BioPerl offers modules to easily allow taxonomic information to be mined from GenBank, but what happens when taxids are updated/deleted/merged by GenBank staff?
Taxids get retired when spelling mistakes are discovered and corrected, when taxonomic information is revised and one name is subsumed into another. This is a natural process in taxonomy and database curation.
Sometimes, I like to retrieve the results of GenBank Taxonomy database searches in the form of a taxid list. This list may come from a direct query on the Genbank website, ex."Fungi"[ORGN] AND "phylum"[RANK], other times, it may be from a customized ebot perl script written by Eric W. Sayers. Sometimes, this list of taxids may contain older 'retired' taxids that need to be taken into consideration.
Now that you have a list of taxids from whatever method you like, how can you easily retrieve the taxonomic information? Well, use a BioPerl module of course. The module that I use is Bio::LITE::Taxonomy::NCBI.

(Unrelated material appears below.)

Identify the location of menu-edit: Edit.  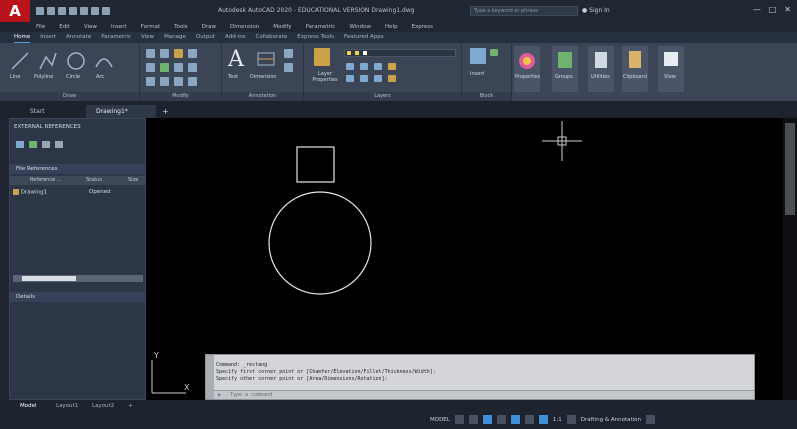
(64, 27).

For this module to be used, you need to have already downloaded taxonomic information from NCBI. The file I downloaded is called taxdump.tar.gz available from NCBI's ftp site. Be sure to unzip these files into their own directory. The files specifically required by the BioPerl module are names.dmp and nodes.dmp. An additional, and very useful file, is called merged.dmp and this is the file that I would like to bring to your attention.
Before using this module, ensure that you have the most recent version of names.dmp, nodes.dmp, and merged.dmp. If you do not, then you will not be able to retrieve taxonomic information from older taxids that have been deleted/merged with newer taxids.
As is often the case, even though many parts of NCBI's databases are updated to contain the new taxids, there will be times when you end up with an older taxid in your list. When this happens, you need to use the merged.dmp file as a mapping file. The format looks like something like this:
old taxid | new taxid |
and can be used in your perl script to grab the new taxid so that the taxonomic information can be found.
Though this is not a bug in the module, it is an issue that I suspect happens often enough that users should be aware of the merged.dmp file and when it is useful.